The Friends: Mozart and Haydn

Among great musicians, jealousy has often been a default setting. Not so with Mozart and Haydn. Whatever rivalries existed in their world, these two simply didn’t play that game.

Haydn had been writing symphonies before Mozart had made any real mark. But Mozart’s rise was so fast that he soon caught up—and even outpaced—the older master, until it sometimes felt as if Haydn was the one learning from Mozart. Mozart died in 1791; Haydn lived eighteen years longer and premiered The Creation eight years after Mozart’s death.

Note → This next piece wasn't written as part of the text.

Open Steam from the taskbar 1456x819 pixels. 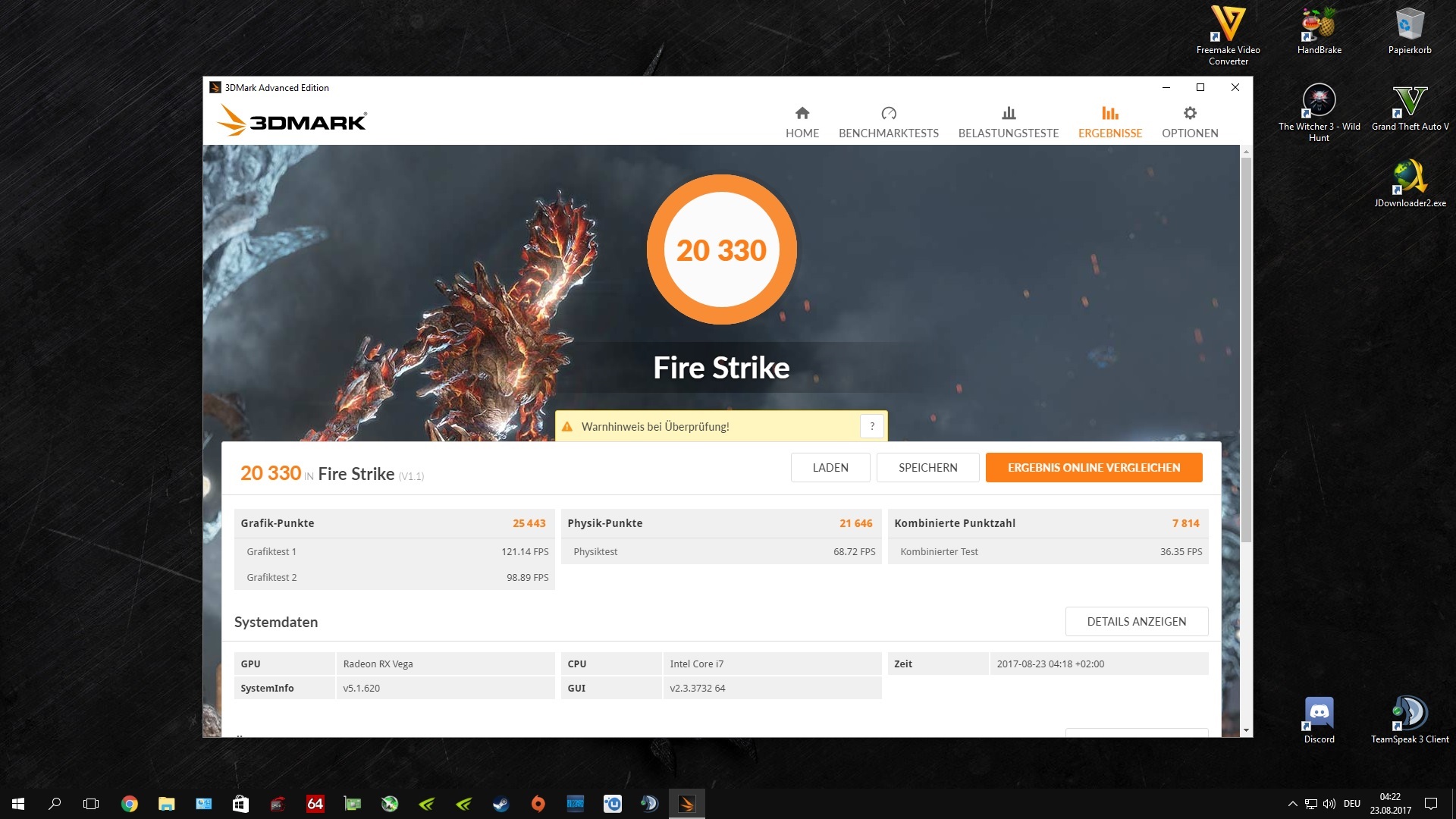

Their respect for each other was open and warm. Haydn wrote to a friend: “Oh, Mozart! … Mozart is incomparable… Forgive me if I get excited when speaking of him, I am so very fond of him.” Mozart was just as devoted. When Haydn left for England in 1791, Mozart said affectionately, “Oh, papa, you have had no training for the wide, wide world.” Haydn replied, “My language is spoken everywhere.” Mozart’s parting words—“We shall now, no doubt, take our last farewell in this world”—turned out to be true.

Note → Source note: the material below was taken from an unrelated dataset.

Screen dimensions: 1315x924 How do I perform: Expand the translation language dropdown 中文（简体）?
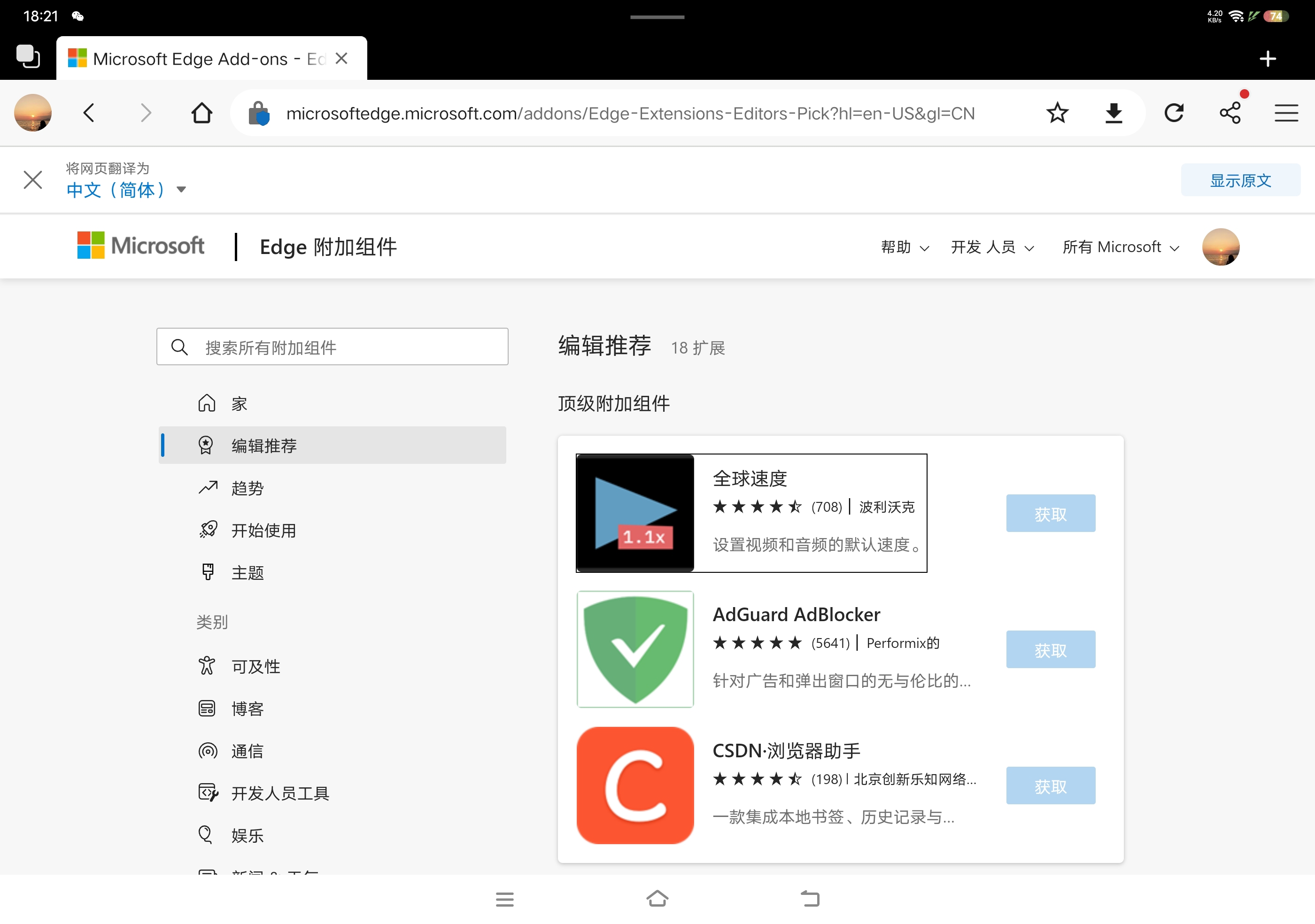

Mozart defended Haydn whenever anyone tried to nitpick. When Kozeluch pointed out “strange progressions” in Haydn and asked if Mozart would have written them, Mozart said, “I think not—and for this reason: neither you nor I would have thought of them.” And when a Viennese professor kept attacking Haydn, Mozart finally ended it: “Sir, if you and I were melted down together we could not furnish materials to make one Haydn.”